RuntimeError: cuDNN error: CUDNN_STATUS_NOT_SUPPORTED

rina · November 6, 2020, 5:44am

I have the following model:

model = torch.nn.Sequential(
        torch.nn.Conv3d(1, 128, kernel_size=3, padding=1),
        torch.nn.ReLU(),
        torch.nn.Conv3d(128, 128, kernel_size=3, padding=1),
        torch.nn.ReLU(),
        torch.nn.Conv3d(128, 128, kernel_size=3, padding=1),
        torch.nn.ReLU(),
        torch.nn.Conv3d(128, 128, kernel_size=3, padding=1),
        torch.nn.ReLU(),
        torch.nn.Conv3d(128, 128, kernel_size=3, padding=1),
        torch.nn.ReLU(),
        torch.nn.Conv3d(128, 1, kernel_size=3, padding=1),
        torch.nn.ReLU()
    ).to(device)

For which, I use batches of the size N x 160 x 256 x 256
I was running into the RuntimeError: CUDA out of memory error so I reduced the batch size to 2, which resulted in this error instead:
RuntimeError: cuDNN error: CUDNN_STATUS_NOT_SUPPORTED. This error may appear if you passed in a non-contiguous input.
A quick search in google suggested that my batch size was still too large so I reduced it 1, which surprisingly gave me the RuntimeError: CUDA out of memory error again.
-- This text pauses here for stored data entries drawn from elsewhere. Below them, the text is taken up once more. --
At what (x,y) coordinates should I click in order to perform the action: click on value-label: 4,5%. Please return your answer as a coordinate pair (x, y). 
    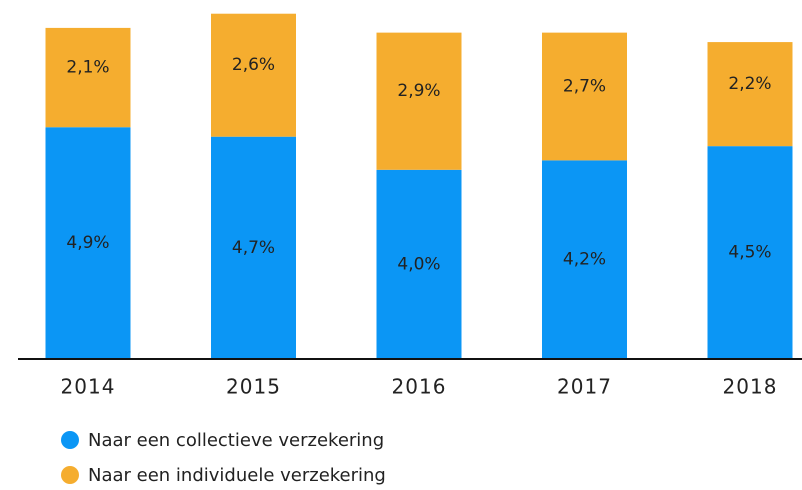
    Looking at the image, I should click on (750, 253).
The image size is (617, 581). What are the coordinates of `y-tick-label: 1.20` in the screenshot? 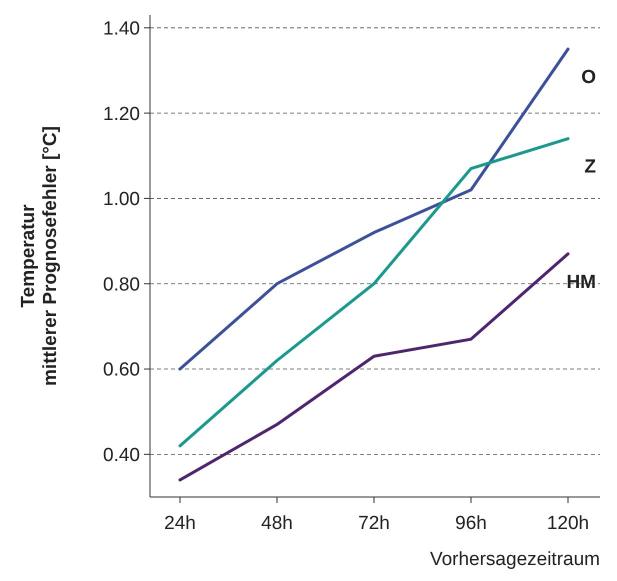 It's located at (122, 114).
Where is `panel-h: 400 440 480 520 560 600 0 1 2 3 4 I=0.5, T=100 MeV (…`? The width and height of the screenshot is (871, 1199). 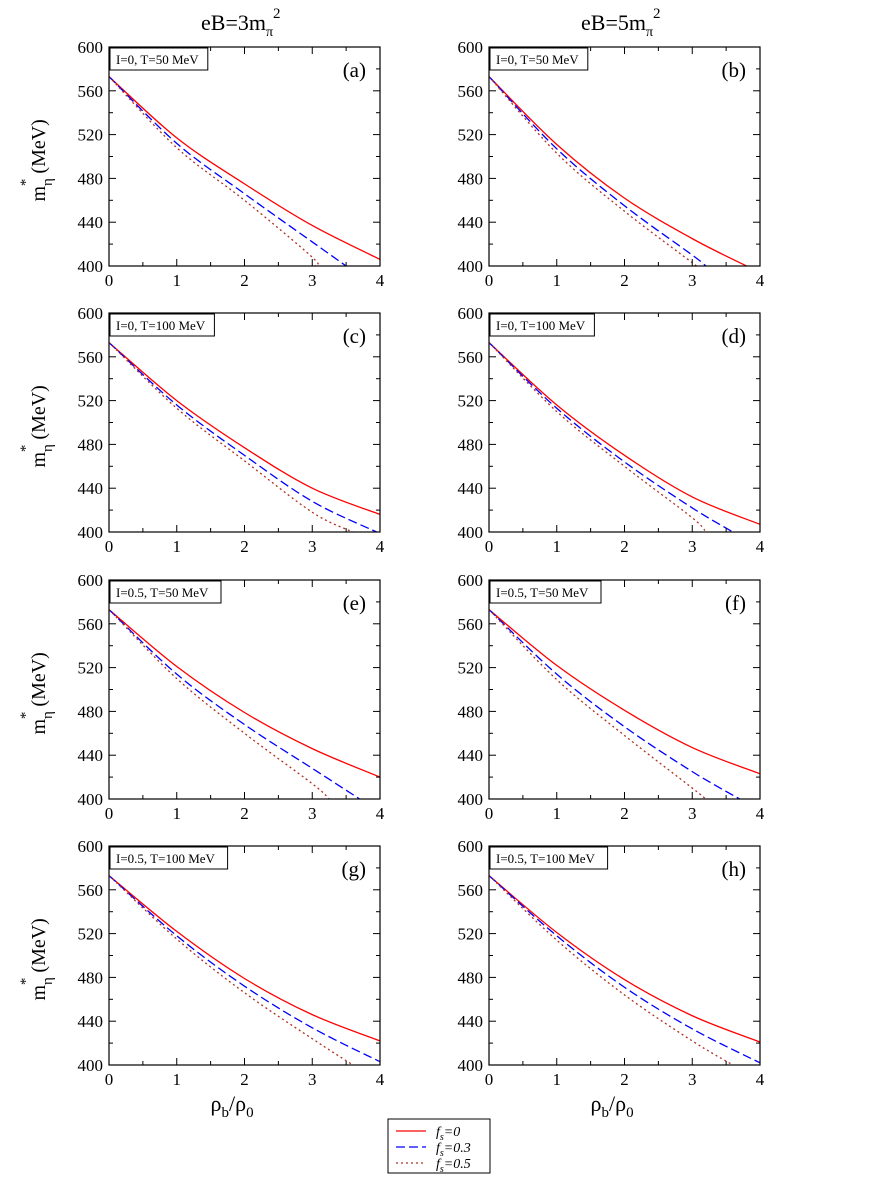
panel-h: 400 440 480 520 560 600 0 1 2 3 4 I=0.5, T=100 MeV (… is located at coordinates (612, 979).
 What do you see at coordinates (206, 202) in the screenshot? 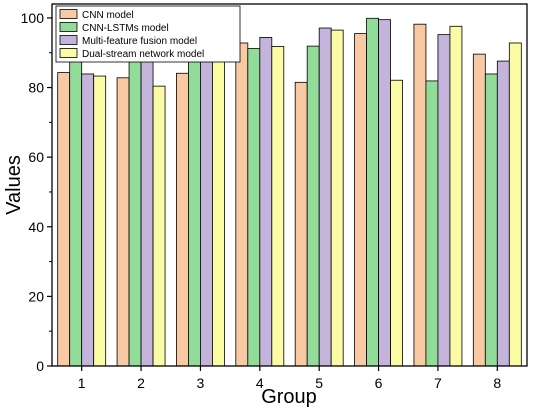
I see `bar-group3-series3` at bounding box center [206, 202].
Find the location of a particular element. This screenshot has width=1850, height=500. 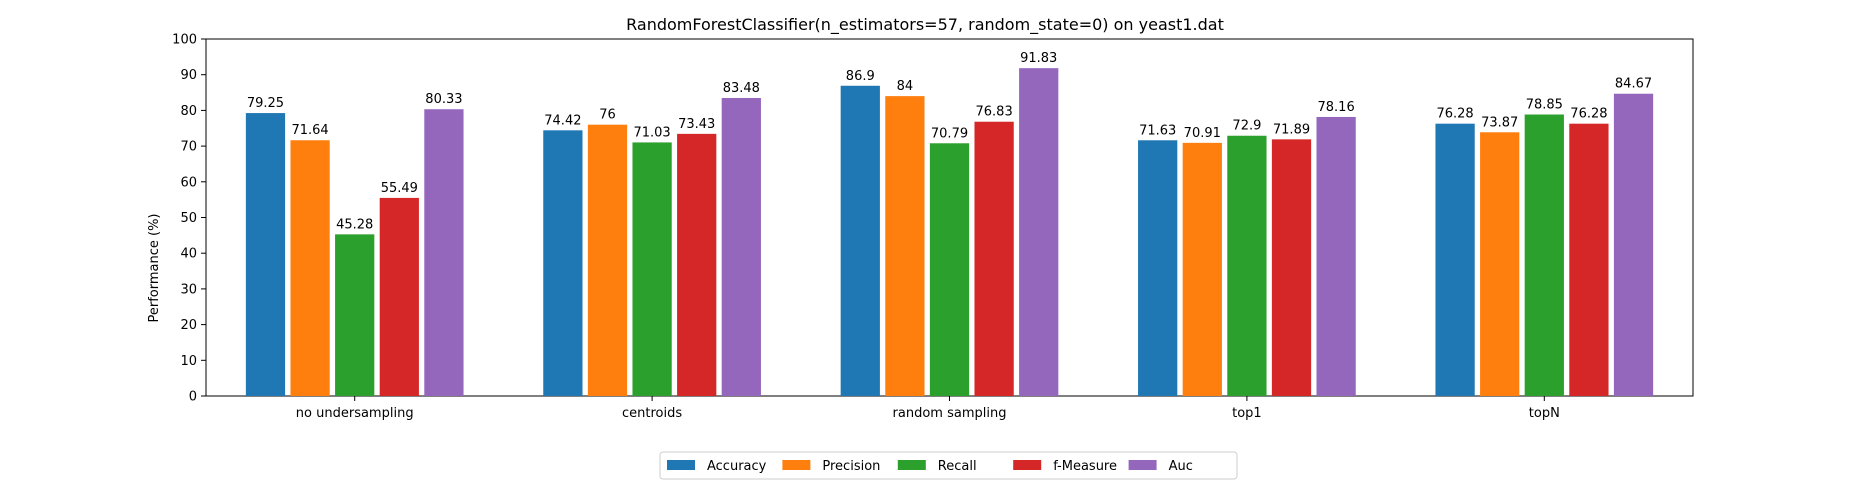

x-tick-label: topN is located at coordinates (1544, 414).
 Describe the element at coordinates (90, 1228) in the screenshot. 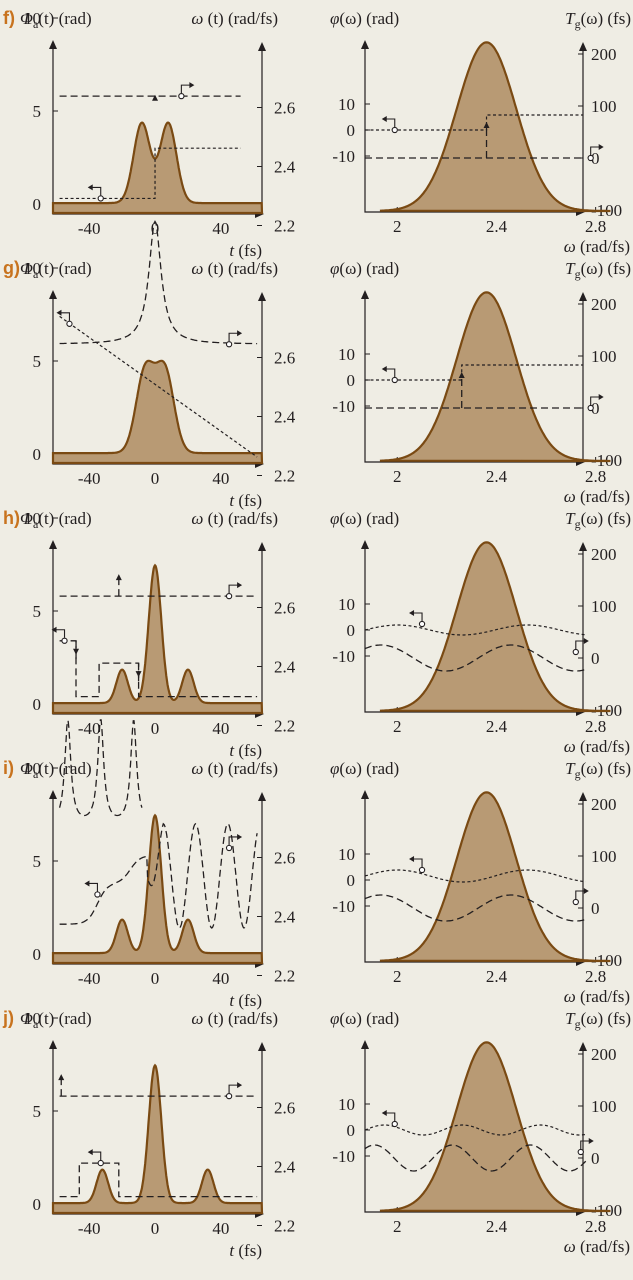

I see `x-tick-label: -40` at that location.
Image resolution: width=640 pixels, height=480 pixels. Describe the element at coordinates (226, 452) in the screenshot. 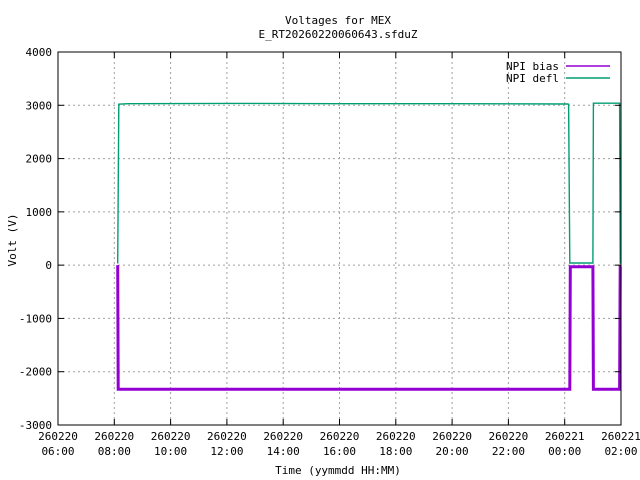

I see `x-tick-time: 12:00` at that location.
How can I resolve this issue?

Thank you.

ptrblck · November 6, 2020, 6:36am

The first two nn.Conv3d layers with an an input of [1, 1, 160, 256, 256] will already take ~20GB during the forward pass (with intermediate activation needed for the backward pass). The complete model will thus have a much higher memory usage and I assume your GPU doesn’t have enough memory.